— REQUEST —
Edit the lines so that every "button" becomes "link", with nothing else changed, and leave the pictures out.

Position data for elements and text
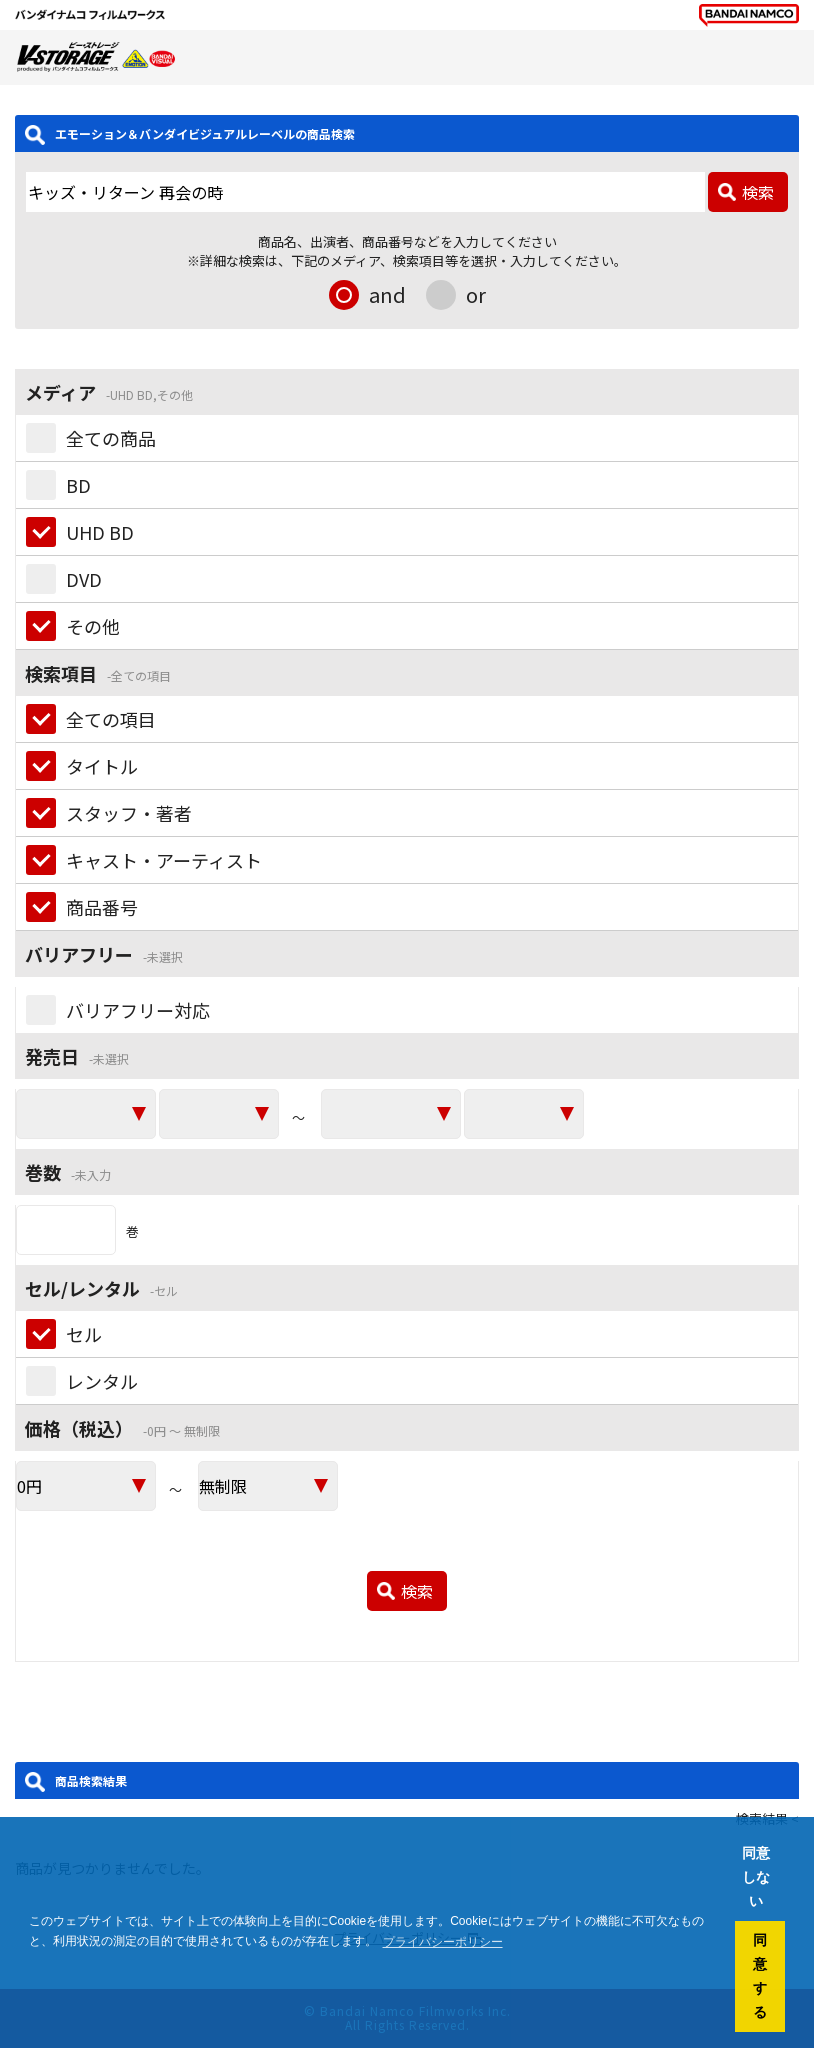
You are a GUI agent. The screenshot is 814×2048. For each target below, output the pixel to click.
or (476, 294)
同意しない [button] (756, 1877)
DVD (84, 579)
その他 (93, 626)
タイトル (102, 766)
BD (78, 485)
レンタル (102, 1381)
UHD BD (100, 532)
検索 (758, 192)
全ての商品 (111, 438)
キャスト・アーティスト (164, 860)
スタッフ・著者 (129, 813)
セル (84, 1334)
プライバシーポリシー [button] (443, 1942)
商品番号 (102, 907)
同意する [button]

— TASK SOLUTION —
You are a GUI agent. The screenshot is 814×2048. For each target below, output the pixel to click.
or (476, 294)
同意しない [link] (756, 1877)
DVD (84, 579)
その他 (93, 626)
タイトル (102, 766)
BD (78, 485)
レンタル (102, 1381)
UHD BD (100, 532)
検索 (758, 192)
全ての商品 (111, 438)
キャスト・アーティスト (164, 860)
スタッフ・著者 (129, 813)
セル (84, 1334)
プライバシーポリシー [link] (443, 1942)
商品番号 (102, 907)
同意する [link]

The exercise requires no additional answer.